The task of clustering is a fundamental task in many important human endeavors. In machine learning parlance, it is an unsupervised learning tool for discovering patterns in data. Specifically, its goal is to find groups of objects in the data that are similar in some sense. Some important fields where clustering is used include medical diagnostics, bioinformatics, social network analysis and market analysis. Clustering is also used "behind the scenes" as a preprocessing step to other tasks, such as Web search and recommender systems.
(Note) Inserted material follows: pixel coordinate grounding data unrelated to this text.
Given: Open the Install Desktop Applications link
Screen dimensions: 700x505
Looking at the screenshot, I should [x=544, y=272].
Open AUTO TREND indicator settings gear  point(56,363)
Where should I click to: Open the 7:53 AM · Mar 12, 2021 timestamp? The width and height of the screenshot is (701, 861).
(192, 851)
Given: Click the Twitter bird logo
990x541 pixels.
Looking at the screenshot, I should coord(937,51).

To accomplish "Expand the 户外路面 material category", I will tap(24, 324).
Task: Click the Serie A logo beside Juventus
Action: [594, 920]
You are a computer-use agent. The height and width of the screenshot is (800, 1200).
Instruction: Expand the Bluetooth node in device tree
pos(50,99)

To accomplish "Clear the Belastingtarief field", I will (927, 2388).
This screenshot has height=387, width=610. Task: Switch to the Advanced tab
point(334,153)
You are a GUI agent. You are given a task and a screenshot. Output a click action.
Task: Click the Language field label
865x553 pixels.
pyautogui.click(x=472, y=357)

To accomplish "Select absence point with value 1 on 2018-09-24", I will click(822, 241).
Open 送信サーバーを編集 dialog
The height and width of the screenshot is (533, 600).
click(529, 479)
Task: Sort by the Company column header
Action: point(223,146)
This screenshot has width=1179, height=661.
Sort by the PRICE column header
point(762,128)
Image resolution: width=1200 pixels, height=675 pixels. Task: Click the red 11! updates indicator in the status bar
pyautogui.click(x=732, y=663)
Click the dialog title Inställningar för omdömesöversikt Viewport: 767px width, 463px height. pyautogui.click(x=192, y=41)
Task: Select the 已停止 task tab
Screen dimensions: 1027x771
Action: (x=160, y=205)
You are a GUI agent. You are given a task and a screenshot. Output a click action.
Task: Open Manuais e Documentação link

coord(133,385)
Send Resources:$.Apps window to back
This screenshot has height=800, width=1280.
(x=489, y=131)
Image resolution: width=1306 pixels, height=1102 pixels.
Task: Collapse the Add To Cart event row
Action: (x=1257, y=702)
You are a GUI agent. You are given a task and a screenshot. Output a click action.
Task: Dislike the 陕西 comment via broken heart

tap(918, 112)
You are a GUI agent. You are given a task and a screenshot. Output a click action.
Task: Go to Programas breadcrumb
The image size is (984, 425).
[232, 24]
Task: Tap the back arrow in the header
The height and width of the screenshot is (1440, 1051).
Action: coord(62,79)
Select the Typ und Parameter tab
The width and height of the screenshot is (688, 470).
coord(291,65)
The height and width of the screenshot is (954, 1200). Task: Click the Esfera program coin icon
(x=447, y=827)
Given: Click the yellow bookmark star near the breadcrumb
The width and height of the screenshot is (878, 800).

Co-clustering can be viewed as a generalization of clustering to a wider range of data. While clustering methods work on affinity data (data describing similarity between objects), co-clustering methods can also work on relational data (data describing relationships between objects). An example of affinity data is customers in market analysis, where each customer is described by a set of features (attributes), such as age, gender and income. A similarity measure between pairs of customers can be computed from their features, for example Euclidean distance. An example of relational data is persons in a social network, where a link between two persons indicate that they are friends. Here persons are compared on their connections to other persons and not on their intrinsic features.
In this dissertation we study the application of co-clustering to social network data and to medical data. In particular, we present a general formulation of co-clustering that fits most methods in the literature and provide solutions to three main problems: (1) clustering relational data under regular equivalence in social network analysis, (2) finding a symmetric clustering of asymmetric data and (3) clustering patients based on high-dimensional, time-varying, sparse physiologic data.
We define implicit similarity measures, by way of criterion functions for co-clustering, that solve the problems we target. We demonstrate and compare our co-clustering methods on real world data sets.